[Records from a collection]
┌────────

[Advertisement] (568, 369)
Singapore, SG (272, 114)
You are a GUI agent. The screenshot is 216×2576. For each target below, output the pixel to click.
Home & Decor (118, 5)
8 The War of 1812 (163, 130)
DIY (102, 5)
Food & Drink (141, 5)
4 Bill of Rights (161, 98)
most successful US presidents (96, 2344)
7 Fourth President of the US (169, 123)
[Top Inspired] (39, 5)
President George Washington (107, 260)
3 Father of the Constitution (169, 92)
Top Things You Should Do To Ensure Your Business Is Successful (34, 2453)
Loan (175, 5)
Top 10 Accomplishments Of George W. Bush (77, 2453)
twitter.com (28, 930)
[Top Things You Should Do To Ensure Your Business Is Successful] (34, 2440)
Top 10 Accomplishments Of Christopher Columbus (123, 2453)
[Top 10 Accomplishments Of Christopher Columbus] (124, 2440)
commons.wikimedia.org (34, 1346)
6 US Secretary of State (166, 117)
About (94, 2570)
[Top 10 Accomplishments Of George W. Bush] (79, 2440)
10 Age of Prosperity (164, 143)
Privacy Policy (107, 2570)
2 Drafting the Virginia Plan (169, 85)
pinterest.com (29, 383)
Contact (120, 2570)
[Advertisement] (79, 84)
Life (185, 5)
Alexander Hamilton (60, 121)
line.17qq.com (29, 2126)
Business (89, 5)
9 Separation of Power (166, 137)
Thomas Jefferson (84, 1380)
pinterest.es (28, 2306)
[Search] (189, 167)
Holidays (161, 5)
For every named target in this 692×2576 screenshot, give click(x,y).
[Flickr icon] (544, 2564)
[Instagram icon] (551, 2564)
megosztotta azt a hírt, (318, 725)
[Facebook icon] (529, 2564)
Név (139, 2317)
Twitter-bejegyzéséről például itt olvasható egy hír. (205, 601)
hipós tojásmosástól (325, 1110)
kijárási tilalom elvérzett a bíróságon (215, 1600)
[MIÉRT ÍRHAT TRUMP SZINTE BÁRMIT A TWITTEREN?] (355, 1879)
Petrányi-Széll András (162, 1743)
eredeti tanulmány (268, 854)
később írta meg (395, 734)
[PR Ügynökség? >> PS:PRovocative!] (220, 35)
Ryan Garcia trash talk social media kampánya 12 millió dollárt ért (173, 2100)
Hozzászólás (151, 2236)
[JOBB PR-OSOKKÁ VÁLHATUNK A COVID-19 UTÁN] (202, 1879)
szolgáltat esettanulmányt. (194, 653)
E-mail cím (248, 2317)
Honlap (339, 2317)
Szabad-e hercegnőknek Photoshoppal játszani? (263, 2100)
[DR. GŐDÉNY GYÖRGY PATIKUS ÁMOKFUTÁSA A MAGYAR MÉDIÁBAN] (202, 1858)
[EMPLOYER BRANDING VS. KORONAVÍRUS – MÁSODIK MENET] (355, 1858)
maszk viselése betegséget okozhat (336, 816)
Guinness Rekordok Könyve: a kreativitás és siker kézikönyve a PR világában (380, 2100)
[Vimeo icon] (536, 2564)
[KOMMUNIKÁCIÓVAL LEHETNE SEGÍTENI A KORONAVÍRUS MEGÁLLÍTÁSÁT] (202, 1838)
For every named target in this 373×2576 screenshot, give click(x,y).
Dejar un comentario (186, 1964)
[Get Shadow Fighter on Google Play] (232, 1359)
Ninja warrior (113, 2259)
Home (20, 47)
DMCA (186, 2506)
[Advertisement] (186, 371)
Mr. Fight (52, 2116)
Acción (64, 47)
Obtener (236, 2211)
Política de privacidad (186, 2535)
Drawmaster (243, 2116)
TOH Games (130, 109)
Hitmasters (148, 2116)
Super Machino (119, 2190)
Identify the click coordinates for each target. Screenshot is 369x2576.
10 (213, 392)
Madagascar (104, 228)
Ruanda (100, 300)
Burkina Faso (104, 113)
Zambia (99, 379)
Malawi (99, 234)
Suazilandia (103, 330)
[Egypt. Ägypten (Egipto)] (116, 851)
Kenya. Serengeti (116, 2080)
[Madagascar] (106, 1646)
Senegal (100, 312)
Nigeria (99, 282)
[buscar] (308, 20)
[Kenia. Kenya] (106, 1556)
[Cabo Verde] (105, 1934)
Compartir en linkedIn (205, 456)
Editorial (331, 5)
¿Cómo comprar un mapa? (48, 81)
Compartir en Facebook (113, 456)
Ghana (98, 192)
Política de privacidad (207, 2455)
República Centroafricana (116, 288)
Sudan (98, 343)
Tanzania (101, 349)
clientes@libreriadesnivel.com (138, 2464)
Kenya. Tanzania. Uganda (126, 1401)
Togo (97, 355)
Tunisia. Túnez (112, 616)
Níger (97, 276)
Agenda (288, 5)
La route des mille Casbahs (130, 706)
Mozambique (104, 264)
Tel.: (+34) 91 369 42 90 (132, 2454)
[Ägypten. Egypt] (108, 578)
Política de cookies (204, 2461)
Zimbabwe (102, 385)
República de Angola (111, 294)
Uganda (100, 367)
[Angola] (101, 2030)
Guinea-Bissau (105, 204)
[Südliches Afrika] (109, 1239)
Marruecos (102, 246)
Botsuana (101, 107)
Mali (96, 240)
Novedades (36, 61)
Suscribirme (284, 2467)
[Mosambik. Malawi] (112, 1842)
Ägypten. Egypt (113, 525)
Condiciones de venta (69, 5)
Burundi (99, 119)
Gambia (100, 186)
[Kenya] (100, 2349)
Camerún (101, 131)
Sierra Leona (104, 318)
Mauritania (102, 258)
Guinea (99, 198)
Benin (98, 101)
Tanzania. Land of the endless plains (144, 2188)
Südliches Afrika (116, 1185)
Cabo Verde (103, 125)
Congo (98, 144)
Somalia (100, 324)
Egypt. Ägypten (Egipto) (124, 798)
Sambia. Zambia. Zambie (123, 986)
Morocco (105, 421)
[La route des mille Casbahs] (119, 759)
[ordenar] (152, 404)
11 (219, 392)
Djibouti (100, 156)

└────────

EXERCISE INSTRUCTIONS: The data above must be repeated in its entirety, exactly as given.

ANSWER AREA:
[Advertisement] (568, 369)
Singapore, SG (272, 114)
You are a GUI agent. The screenshot is 216×2576. For each target below, output the pixel to click.
Home & Decor (118, 5)
8 The War of 1812 (163, 130)
DIY (102, 5)
Food & Drink (141, 5)
4 Bill of Rights (161, 98)
most successful US presidents (96, 2344)
7 Fourth President of the US (169, 123)
[Top Inspired] (39, 5)
President George Washington (107, 260)
3 Father of the Constitution (169, 92)
Top Things You Should Do To Ensure Your Business Is Successful (34, 2453)
Loan (175, 5)
Top 10 Accomplishments Of George W. Bush (77, 2453)
twitter.com (28, 930)
[Top Things You Should Do To Ensure Your Business Is Successful] (34, 2440)
Top 10 Accomplishments Of Christopher Columbus (123, 2453)
[Top 10 Accomplishments Of Christopher Columbus] (124, 2440)
commons.wikimedia.org (34, 1346)
6 US Secretary of State (166, 117)
About (94, 2570)
[Top 10 Accomplishments Of George W. Bush] (79, 2440)
10 Age of Prosperity (164, 143)
Privacy Policy (107, 2570)
2 Drafting the Virginia Plan (169, 85)
pinterest.com (29, 383)
Contact (120, 2570)
[Advertisement] (79, 84)
Life (185, 5)
Alexander Hamilton (60, 121)
line.17qq.com (29, 2126)
Business (89, 5)
9 Separation of Power (166, 137)
Thomas Jefferson (84, 1380)
pinterest.es (28, 2306)
[Search] (189, 167)
Holidays (161, 5)
For every named target in this 692×2576 screenshot, give click(x,y).
[Flickr icon] (544, 2564)
[Instagram icon] (551, 2564)
megosztotta azt a hírt, (318, 725)
[Facebook icon] (529, 2564)
Név (139, 2317)
Twitter-bejegyzéséről például itt olvasható egy hír. (205, 601)
hipós tojásmosástól (325, 1110)
kijárási tilalom elvérzett a bíróságon (215, 1600)
[MIÉRT ÍRHAT TRUMP SZINTE BÁRMIT A TWITTEREN?] (355, 1879)
Petrányi-Széll András (162, 1743)
eredeti tanulmány (268, 854)
később írta meg (395, 734)
[PR Ügynökség? >> PS:PRovocative!] (220, 35)
Ryan Garcia trash talk social media kampánya 12 millió dollárt ért (173, 2100)
Hozzászólás (151, 2236)
[JOBB PR-OSOKKÁ VÁLHATUNK A COVID-19 UTÁN] (202, 1879)
szolgáltat esettanulmányt. (194, 653)
E-mail cím (248, 2317)
Honlap (339, 2317)
Szabad-e hercegnőknek Photoshoppal játszani? (263, 2100)
[DR. GŐDÉNY GYÖRGY PATIKUS ÁMOKFUTÁSA A MAGYAR MÉDIÁBAN] (202, 1858)
[EMPLOYER BRANDING VS. KORONAVÍRUS – MÁSODIK MENET] (355, 1858)
maszk viselése betegséget okozhat (336, 816)
Guinness Rekordok Könyve: a kreativitás és siker kézikönyve a PR világában (380, 2100)
[Vimeo icon] (536, 2564)
[KOMMUNIKÁCIÓVAL LEHETNE SEGÍTENI A KORONAVÍRUS MEGÁLLÍTÁSÁT] (202, 1838)
For every named target in this 373×2576 screenshot, give click(x,y).
Dejar un comentario (186, 1964)
[Get Shadow Fighter on Google Play] (232, 1359)
Ninja warrior (113, 2259)
Home (20, 47)
DMCA (186, 2506)
[Advertisement] (186, 371)
Mr. Fight (52, 2116)
Acción (64, 47)
Obtener (236, 2211)
Política de privacidad (186, 2535)
Drawmaster (243, 2116)
TOH Games (130, 109)
Hitmasters (148, 2116)
Super Machino (119, 2190)
Identify the click coordinates for each target. Screenshot is 369x2576.
10 (213, 392)
Madagascar (104, 228)
Ruanda (100, 300)
Burkina Faso (104, 113)
Zambia (99, 379)
Malawi (99, 234)
Suazilandia (103, 330)
[Egypt. Ägypten (Egipto)] (116, 851)
Kenya. Serengeti (116, 2080)
[Madagascar] (106, 1646)
Senegal (100, 312)
Nigeria (99, 282)
[buscar] (308, 20)
[Kenia. Kenya] (106, 1556)
[Cabo Verde] (105, 1934)
Compartir en linkedIn (205, 456)
Editorial (331, 5)
¿Cómo comprar un mapa? (48, 81)
Compartir en Facebook (113, 456)
Ghana (98, 192)
Política de privacidad (207, 2455)
República Centroafricana (116, 288)
Sudan (98, 343)
Tanzania (101, 349)
clientes@libreriadesnivel.com (138, 2464)
Kenya. Tanzania. Uganda (126, 1401)
Togo (97, 355)
Tunisia. Túnez (112, 616)
Níger (97, 276)
Agenda (288, 5)
La route des mille Casbahs (130, 706)
Mozambique (104, 264)
Tel.: (+34) 91 369 42 90 (132, 2454)
[Ägypten. Egypt] (108, 578)
Política de cookies (204, 2461)
Zimbabwe (102, 385)
República de Angola (111, 294)
Uganda (100, 367)
[Angola] (101, 2030)
Guinea-Bissau (105, 204)
[Südliches Afrika] (109, 1239)
Marruecos (102, 246)
Botsuana (101, 107)
Mali (96, 240)
Novedades (36, 61)
Suscribirme (284, 2467)
[Mosambik. Malawi] (112, 1842)
Ägypten. Egypt (113, 525)
Condiciones de venta (69, 5)
Burundi (99, 119)
Gambia (100, 186)
[Kenya] (100, 2349)
Camerún (101, 131)
Sierra Leona (104, 318)
Mauritania (102, 258)
Guinea (99, 198)
Benin (98, 101)
Tanzania. Land of the endless plains (144, 2188)
Südliches Afrika (116, 1185)
Cabo Verde (103, 125)
Congo (98, 144)
Somalia (100, 324)
Egypt. Ägypten (Egipto) (124, 798)
Sambia. Zambia. Zambie (123, 986)
Morocco (105, 421)
[La route des mille Casbahs] (119, 759)
[ordenar] (152, 404)
11 (219, 392)
Djibouti (100, 156)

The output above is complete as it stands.